-- TEXT PASSAGE follows --

The “Operation not permitted” error message is caused by one of the typical annoyancesfeatures in macOS, namely the Terminal app lacking “full disk access” by default (and by design).

This conclusion unfortunately isn’t obvious, as when encountering the above error message, one would typically first check the ownerships and permissions of the directory/file/symlink “causing” the error, then perhaps the ACL / extended attributes, then whether the resource might still be locked by another process accessing it, and last but not least, one would remember macOS’s SIP (System Integrity Protection) and even consider booting into recovery mode. But none of that is actually required. The solution is:

  1. In the macOS “System Settings”, go to “Privacy & Security”
  2. Then click on “Full Disk Access” and enable it for “Terminal” (slider turns blue)
  3. Open a new Terminal window/session

Irritatingly, upgrading to macOS Ventura apparently resets the Terminal app’s security privileges.

-- TEXT PASSAGE concluded --

• [THINGS TO DO]:
• a. In the passage on the macOS "Operation not permitted" error, what apparently resets the Terminal app's security privileges?
• b. Reproduce the part of the passage on the macOS error starting at "This conclusion unfortunately" and ending at "(slider turns blue)".
The records that follow have no connection to the passage.

-- SUPPLIED DATA follows --

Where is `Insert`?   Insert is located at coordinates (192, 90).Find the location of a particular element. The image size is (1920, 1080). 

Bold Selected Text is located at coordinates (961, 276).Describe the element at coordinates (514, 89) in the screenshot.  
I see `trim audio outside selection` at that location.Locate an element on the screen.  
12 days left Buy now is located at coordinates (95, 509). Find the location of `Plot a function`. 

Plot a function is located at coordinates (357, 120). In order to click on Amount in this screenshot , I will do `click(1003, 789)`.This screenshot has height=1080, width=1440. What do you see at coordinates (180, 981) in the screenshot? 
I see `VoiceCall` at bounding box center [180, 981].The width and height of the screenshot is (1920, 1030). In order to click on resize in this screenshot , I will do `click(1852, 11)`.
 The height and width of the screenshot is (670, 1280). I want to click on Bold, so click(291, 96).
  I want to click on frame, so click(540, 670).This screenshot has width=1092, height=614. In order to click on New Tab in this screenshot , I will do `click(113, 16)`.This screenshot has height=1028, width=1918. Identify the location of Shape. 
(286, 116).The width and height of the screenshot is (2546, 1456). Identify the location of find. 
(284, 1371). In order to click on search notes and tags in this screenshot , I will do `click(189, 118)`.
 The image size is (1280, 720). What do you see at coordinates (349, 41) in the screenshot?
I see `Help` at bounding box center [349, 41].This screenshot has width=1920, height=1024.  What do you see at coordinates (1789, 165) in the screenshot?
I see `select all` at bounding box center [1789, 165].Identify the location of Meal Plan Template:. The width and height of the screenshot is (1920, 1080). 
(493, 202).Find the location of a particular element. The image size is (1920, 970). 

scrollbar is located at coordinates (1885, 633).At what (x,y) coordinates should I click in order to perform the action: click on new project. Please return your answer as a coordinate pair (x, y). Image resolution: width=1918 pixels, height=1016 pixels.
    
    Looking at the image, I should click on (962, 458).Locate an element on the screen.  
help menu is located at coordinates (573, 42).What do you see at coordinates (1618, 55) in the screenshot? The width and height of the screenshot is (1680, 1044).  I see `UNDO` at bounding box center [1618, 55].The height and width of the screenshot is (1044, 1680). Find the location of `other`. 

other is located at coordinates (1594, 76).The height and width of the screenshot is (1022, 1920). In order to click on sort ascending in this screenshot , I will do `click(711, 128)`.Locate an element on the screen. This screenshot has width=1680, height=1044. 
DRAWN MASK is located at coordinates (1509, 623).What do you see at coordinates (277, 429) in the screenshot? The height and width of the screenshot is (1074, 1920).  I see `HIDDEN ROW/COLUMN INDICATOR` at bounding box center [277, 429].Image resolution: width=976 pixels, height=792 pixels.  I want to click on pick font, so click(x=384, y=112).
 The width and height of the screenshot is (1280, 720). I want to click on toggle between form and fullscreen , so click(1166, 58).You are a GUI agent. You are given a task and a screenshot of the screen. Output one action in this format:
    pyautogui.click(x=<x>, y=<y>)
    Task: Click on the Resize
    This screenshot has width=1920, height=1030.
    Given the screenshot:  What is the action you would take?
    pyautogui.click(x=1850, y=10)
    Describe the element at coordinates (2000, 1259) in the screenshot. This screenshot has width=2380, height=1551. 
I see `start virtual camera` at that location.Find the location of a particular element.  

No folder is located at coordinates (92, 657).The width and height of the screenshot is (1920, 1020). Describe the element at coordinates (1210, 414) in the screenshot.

-- SUPPLIED DATA concluded --

• [ANSWERS GIVEN]:
• a. Upgrading to macOS Ventura apparently resets them.

• b.
This conclusion unfortunately isn’t obvious, as when encountering the above error message, one would typically first check the ownerships and permissions of the directory/file/symlink “causing” the error, then perhaps the ACL / extended attributes, then whether the resource might still be locked by another process accessing it, and last but not least, one would remember macOS’s SIP (System Integrity Protection) and even consider booting into recovery mode. But none of that is actually required. The solution is:

  1. In the macOS “System Settings”, go to “Privacy & Security”
  2. Then click on “Full Disk Access” and enable it for “Terminal” (slider turns blue)